--- What is being asked ---
Nothing but the lines from the one containing "Task: Click the shield" through the end of the entries should be set down, each exactly as written.

--- Listed entries ---
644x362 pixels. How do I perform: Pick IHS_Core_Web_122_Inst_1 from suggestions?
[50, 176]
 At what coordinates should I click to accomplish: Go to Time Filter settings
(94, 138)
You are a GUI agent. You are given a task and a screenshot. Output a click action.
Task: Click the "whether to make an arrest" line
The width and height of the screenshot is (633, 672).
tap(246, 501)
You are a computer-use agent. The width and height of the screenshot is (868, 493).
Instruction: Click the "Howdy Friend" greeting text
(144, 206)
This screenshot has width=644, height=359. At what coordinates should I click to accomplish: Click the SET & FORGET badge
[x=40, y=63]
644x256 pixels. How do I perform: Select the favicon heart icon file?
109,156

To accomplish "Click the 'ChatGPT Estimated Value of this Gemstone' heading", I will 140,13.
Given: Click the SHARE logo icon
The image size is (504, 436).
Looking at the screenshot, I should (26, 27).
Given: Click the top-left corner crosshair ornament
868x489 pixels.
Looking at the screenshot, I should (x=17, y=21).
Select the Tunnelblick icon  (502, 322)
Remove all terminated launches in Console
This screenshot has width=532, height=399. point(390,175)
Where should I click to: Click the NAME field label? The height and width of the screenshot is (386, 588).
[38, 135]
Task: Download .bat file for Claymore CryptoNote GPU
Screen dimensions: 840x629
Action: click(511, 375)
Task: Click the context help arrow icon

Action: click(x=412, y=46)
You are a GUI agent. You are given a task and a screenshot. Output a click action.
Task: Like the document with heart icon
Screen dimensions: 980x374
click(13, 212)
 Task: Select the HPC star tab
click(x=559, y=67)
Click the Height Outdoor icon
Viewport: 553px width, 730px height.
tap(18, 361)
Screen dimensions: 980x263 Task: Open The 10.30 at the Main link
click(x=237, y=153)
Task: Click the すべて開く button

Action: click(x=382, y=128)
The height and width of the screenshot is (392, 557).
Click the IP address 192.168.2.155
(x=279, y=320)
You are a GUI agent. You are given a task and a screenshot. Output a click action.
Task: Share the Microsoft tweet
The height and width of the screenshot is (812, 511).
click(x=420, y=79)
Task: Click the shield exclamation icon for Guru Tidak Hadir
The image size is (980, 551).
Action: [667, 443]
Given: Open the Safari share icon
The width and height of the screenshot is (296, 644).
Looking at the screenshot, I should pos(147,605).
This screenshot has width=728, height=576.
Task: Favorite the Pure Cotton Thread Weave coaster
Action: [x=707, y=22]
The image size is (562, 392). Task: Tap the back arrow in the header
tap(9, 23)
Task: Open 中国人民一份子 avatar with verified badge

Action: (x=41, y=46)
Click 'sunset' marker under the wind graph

--- Answer to this task ---
Task: Click the shield exclamation icon for Guru Tidak Hadir
The image size is (980, 551).
Action: [667, 443]
Given: Open the Safari share icon
The width and height of the screenshot is (296, 644).
Looking at the screenshot, I should pos(147,605).
This screenshot has width=728, height=576.
Task: Favorite the Pure Cotton Thread Weave coaster
Action: [x=707, y=22]
The image size is (562, 392). Task: Tap the back arrow in the header
tap(9, 23)
Task: Open 中国人民一份子 avatar with verified badge

Action: (x=41, y=46)
Click 'sunset' marker under the wind graph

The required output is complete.